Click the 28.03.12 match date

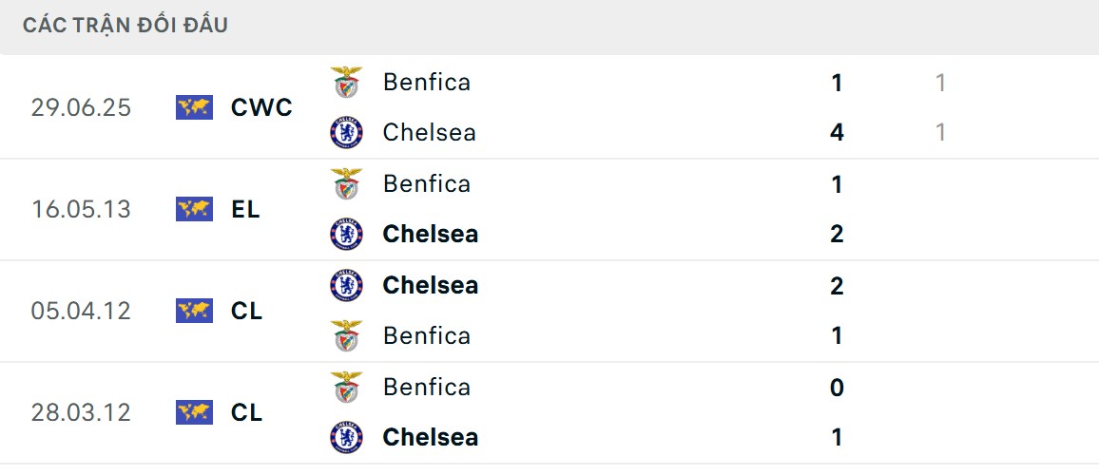81,412
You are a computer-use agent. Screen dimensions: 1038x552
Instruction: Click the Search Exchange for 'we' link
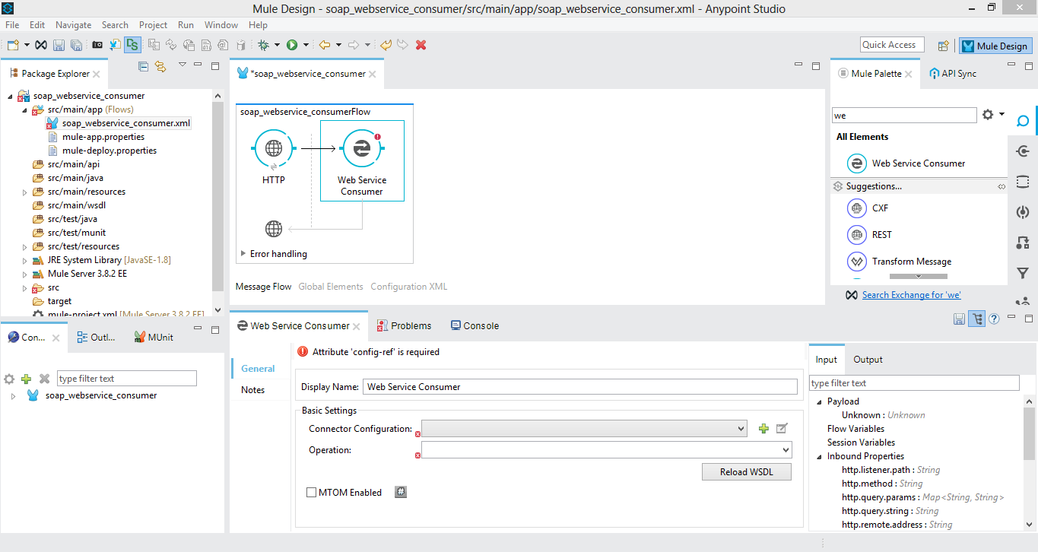pyautogui.click(x=911, y=295)
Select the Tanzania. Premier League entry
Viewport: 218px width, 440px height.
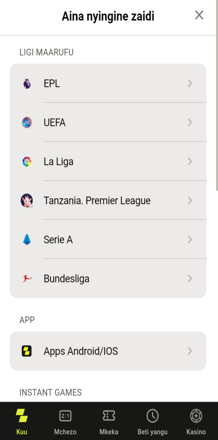coord(108,200)
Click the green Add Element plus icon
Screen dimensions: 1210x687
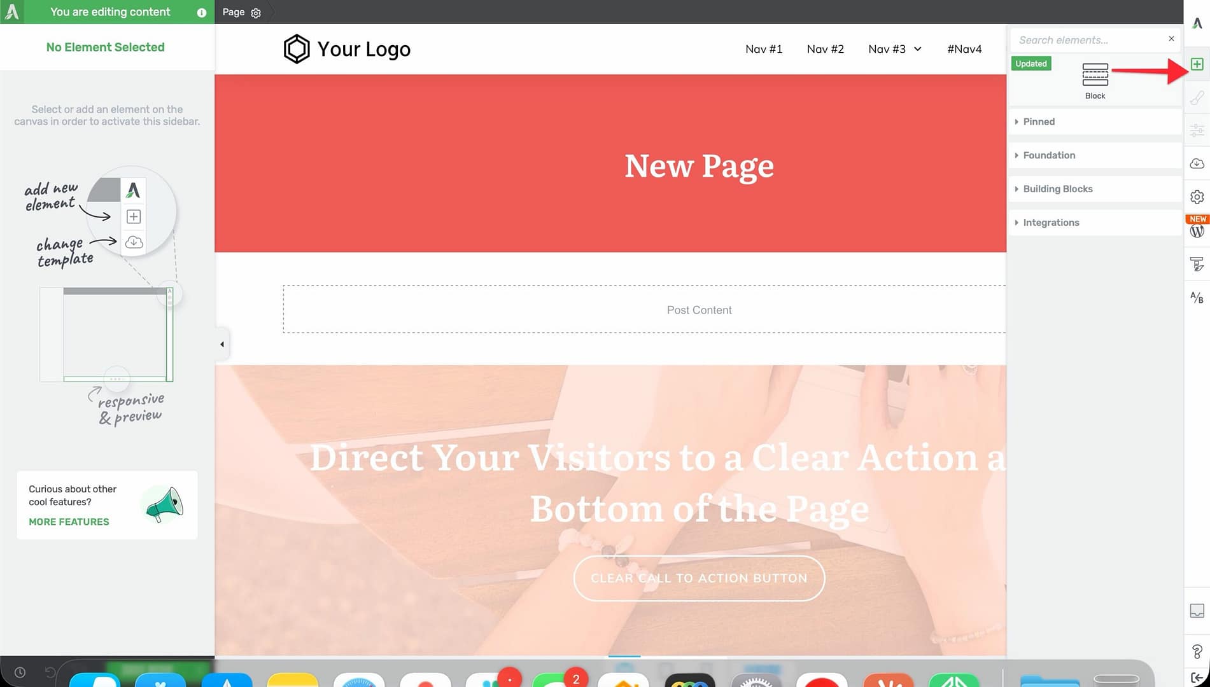pos(1197,64)

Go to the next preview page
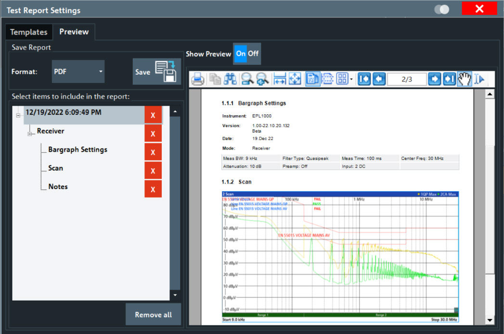(435, 79)
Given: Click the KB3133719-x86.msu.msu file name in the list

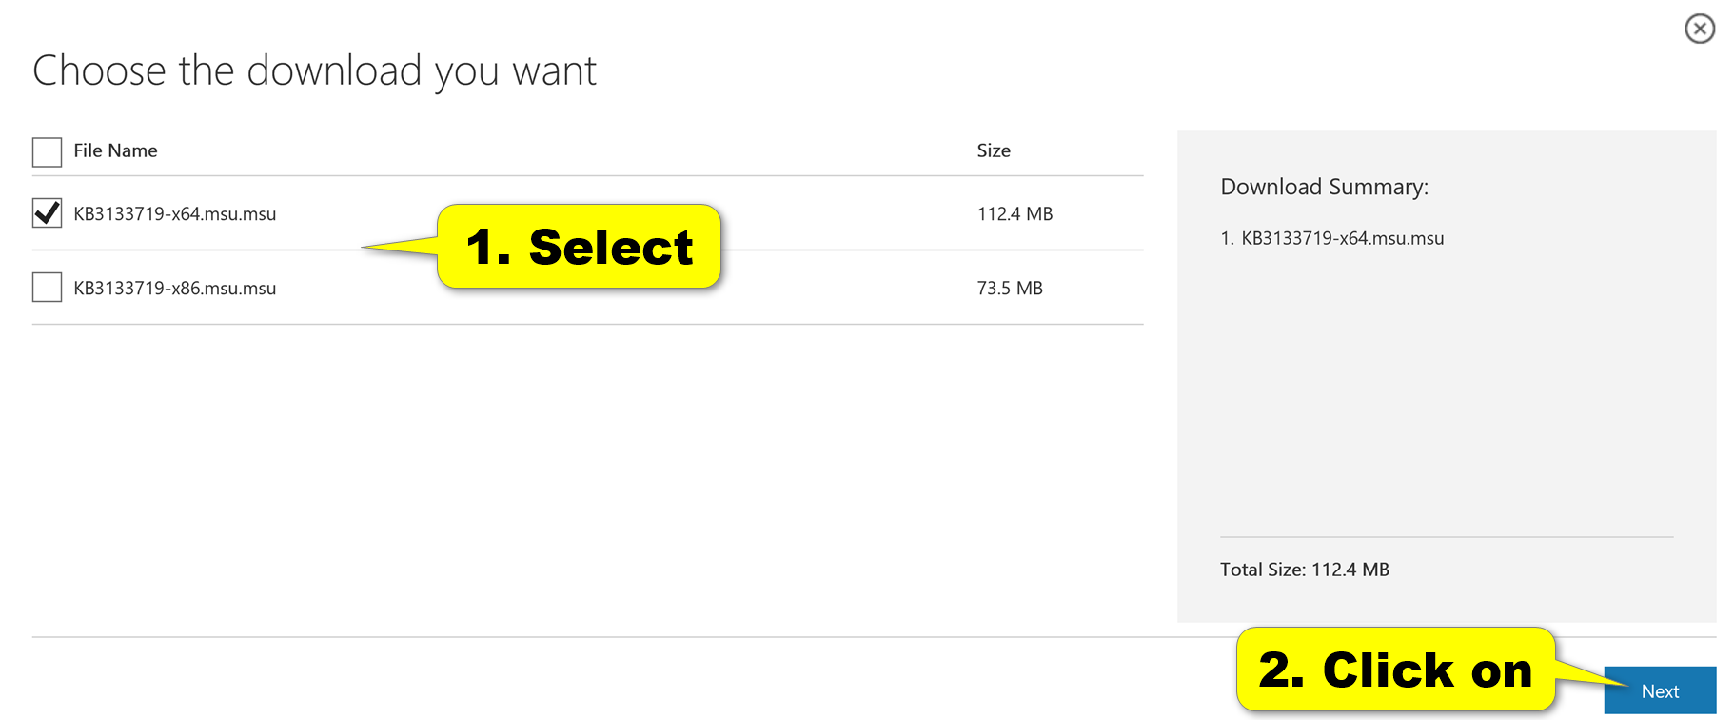Looking at the screenshot, I should [x=175, y=288].
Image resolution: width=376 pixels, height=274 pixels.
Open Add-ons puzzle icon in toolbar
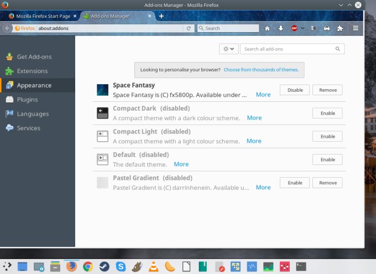[x=340, y=28]
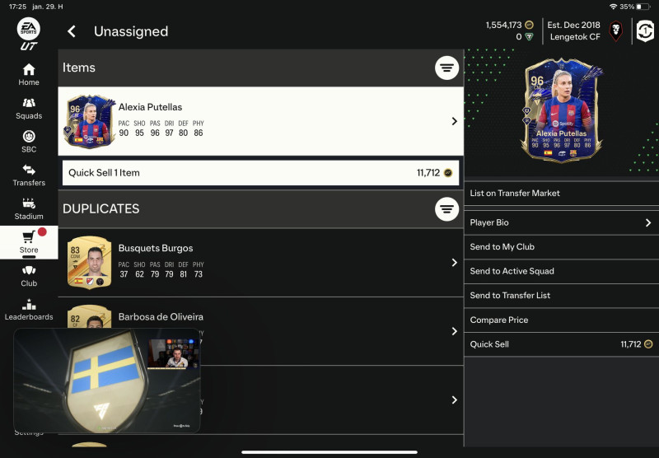Click Quick Sell 1 Item button

coord(260,173)
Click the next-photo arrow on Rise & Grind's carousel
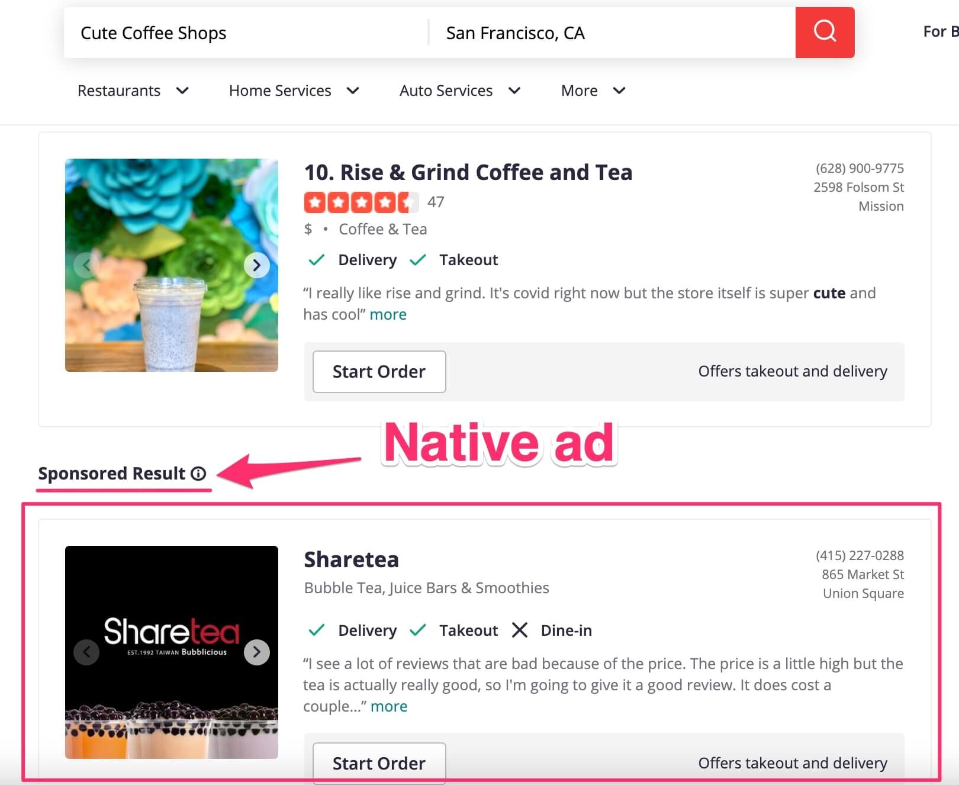This screenshot has height=785, width=959. [x=256, y=265]
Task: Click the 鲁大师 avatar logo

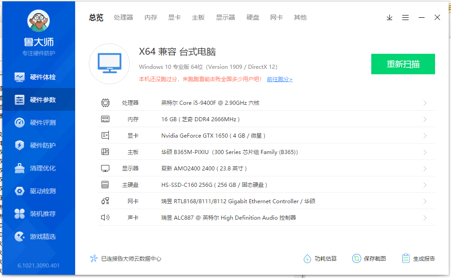Action: [38, 22]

#### [Task directions]
Rewrite the rows above, swapping "Screen dimensions" for "Display size" and leaving everything else unchanged. Omit the pictures from your output.

#### [Full response]
Click the 28.03.12 match date

81,412
You are a computer-use agent. Display size: 1038x552
Instruction: Click the Search Exchange for 'we' link
pyautogui.click(x=911, y=295)
Select the Tanzania. Premier League entry
Viewport: 218px width, 440px height.
coord(108,200)
Click the green Add Element plus icon
Display size: 1210x687
pos(1197,64)

Go to the next preview page
(435, 79)
Given: Click the KB3133719-x86.msu.msu file name in the list

Looking at the screenshot, I should [x=175, y=288].
Image resolution: width=376 pixels, height=274 pixels.
Open Add-ons puzzle icon in toolbar
[x=340, y=28]
Click Quick Sell 1 Item button

coord(260,173)
Click the next-photo arrow on Rise & Grind's carousel
This screenshot has height=785, width=959. [x=256, y=265]
Task: Click the 鲁大师 avatar logo

Action: [38, 22]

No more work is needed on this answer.